### ABOUT THIS TASK
Copy nothing from the entries below except the lines from the one containing "Screen dimensions: 1062x772" through the one containing "Task: Click the 1.12692", and copy those exactly.

[[ DATASET EXTRACT, beginning ]]

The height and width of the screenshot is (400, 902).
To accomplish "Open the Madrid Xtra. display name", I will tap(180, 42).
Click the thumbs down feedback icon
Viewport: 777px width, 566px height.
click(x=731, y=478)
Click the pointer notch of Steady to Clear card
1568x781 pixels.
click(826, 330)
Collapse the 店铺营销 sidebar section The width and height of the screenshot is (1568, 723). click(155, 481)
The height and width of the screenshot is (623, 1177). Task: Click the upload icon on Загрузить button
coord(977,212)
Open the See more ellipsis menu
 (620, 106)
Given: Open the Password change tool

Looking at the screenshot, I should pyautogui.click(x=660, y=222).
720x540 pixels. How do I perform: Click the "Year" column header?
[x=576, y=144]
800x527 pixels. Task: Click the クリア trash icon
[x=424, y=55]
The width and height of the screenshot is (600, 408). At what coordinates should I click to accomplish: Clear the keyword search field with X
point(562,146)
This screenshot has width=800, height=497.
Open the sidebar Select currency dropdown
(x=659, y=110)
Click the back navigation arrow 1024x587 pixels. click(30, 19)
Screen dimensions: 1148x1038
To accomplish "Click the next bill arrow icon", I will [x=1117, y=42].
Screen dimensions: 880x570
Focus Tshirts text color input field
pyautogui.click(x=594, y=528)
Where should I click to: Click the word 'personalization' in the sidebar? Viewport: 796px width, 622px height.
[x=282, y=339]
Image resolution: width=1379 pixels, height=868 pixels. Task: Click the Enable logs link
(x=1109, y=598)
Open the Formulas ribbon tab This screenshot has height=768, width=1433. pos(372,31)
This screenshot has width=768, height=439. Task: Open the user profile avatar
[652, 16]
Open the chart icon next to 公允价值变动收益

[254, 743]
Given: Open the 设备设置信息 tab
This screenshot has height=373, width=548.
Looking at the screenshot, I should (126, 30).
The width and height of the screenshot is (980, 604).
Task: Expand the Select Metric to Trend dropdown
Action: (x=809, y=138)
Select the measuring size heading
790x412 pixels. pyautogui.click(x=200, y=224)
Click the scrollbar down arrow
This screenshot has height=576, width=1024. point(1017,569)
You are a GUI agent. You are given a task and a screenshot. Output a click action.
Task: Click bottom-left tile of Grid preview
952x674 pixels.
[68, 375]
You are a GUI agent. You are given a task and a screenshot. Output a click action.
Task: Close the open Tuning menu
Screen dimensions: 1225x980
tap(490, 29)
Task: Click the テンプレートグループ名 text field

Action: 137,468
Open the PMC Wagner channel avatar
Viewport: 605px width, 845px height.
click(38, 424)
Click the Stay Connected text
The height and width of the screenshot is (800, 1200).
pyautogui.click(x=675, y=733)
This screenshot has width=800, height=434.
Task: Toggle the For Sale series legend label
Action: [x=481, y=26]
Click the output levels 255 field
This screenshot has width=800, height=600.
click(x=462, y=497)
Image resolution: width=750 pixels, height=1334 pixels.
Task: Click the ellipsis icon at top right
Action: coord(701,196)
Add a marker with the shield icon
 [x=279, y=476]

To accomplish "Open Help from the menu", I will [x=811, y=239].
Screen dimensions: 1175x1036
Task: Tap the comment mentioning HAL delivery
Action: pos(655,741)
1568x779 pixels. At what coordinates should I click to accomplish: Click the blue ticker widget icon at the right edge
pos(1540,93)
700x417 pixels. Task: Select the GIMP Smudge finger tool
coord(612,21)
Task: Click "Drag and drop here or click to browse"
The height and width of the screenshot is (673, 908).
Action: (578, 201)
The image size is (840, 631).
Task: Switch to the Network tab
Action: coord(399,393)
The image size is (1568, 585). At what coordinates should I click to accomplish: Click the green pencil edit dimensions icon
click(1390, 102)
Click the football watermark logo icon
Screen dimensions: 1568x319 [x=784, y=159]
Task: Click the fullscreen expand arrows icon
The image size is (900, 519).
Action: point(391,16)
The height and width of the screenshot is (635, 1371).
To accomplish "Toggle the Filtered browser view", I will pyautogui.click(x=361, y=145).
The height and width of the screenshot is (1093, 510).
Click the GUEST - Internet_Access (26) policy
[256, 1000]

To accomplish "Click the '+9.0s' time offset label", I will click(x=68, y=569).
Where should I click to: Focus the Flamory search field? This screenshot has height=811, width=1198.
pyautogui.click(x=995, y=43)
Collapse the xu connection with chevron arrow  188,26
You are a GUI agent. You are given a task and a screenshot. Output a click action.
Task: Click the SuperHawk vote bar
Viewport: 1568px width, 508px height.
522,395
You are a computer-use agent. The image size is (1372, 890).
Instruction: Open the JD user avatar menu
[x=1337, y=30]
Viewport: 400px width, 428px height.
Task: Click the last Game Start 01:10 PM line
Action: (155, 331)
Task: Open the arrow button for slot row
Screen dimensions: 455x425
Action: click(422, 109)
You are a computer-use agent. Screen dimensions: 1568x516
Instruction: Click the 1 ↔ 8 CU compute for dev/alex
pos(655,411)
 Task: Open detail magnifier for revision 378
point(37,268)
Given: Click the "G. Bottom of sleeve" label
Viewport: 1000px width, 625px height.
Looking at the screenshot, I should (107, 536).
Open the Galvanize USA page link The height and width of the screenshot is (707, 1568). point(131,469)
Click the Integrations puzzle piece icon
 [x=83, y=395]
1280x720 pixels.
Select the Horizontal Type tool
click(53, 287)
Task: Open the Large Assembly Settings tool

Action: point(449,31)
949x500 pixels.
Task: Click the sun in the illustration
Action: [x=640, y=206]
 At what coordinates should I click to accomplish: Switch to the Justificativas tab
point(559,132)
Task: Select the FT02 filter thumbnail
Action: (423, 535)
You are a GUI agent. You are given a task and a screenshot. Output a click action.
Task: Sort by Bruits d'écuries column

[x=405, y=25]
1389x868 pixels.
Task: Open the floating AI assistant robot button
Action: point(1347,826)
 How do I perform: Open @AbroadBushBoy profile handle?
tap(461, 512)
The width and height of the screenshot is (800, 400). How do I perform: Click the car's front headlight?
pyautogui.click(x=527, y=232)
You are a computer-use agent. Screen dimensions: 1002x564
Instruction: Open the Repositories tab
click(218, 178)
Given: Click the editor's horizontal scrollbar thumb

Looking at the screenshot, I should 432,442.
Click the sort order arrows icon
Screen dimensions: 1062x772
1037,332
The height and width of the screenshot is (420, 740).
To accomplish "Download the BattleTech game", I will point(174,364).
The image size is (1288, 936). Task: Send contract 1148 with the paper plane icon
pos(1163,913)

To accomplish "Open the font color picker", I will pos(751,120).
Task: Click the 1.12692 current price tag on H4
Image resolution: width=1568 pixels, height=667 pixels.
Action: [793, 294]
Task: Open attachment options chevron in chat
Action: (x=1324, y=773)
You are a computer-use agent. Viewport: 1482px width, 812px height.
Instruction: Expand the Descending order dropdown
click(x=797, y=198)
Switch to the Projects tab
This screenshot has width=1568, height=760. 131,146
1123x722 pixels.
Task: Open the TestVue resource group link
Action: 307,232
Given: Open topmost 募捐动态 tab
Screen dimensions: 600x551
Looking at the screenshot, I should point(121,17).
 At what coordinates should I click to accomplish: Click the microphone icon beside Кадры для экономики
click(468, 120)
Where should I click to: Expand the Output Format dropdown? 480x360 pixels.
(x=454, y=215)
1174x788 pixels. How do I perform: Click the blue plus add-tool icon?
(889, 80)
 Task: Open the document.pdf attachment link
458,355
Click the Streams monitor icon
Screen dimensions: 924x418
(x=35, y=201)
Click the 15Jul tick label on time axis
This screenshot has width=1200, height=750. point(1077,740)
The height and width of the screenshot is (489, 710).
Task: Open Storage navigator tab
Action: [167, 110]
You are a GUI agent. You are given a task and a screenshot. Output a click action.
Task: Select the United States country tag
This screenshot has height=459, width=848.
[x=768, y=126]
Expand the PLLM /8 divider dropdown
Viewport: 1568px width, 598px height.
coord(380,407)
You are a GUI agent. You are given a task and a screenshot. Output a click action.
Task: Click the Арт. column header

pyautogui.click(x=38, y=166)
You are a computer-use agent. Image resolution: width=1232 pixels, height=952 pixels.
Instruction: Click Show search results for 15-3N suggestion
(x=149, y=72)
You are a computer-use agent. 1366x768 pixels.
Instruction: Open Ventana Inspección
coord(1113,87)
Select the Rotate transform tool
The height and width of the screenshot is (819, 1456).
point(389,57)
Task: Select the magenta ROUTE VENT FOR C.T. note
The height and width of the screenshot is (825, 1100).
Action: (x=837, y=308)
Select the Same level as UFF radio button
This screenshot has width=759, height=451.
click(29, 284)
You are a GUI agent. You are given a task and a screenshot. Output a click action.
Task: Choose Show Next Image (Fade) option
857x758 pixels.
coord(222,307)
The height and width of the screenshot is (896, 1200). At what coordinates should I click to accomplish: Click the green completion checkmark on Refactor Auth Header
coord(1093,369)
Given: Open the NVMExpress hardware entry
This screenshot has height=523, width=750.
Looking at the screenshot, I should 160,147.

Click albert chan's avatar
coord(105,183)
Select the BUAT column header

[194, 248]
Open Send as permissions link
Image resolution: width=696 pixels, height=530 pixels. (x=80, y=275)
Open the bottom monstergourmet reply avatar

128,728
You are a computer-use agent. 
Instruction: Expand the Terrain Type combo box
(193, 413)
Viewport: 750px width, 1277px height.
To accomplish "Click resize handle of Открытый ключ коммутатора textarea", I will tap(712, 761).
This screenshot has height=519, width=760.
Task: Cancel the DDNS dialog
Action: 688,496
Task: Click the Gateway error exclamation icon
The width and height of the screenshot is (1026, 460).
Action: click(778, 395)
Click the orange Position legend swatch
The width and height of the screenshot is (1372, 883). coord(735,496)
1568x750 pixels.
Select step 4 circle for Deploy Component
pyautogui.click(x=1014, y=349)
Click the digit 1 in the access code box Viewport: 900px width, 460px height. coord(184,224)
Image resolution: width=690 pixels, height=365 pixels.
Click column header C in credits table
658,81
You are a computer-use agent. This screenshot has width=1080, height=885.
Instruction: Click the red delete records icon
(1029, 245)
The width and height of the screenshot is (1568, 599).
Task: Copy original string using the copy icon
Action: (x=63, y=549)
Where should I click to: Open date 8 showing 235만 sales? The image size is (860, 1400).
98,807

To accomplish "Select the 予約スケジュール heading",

[[ DATASET EXTRACT, end ]]

### RESPONSE AREA
Screen dimensions: 1062x772
1037,332
The height and width of the screenshot is (420, 740).
To accomplish "Download the BattleTech game", I will point(174,364).
The image size is (1288, 936). Task: Send contract 1148 with the paper plane icon
pos(1163,913)

To accomplish "Open the font color picker", I will pos(751,120).
Task: Click the 1.12692 current price tag on H4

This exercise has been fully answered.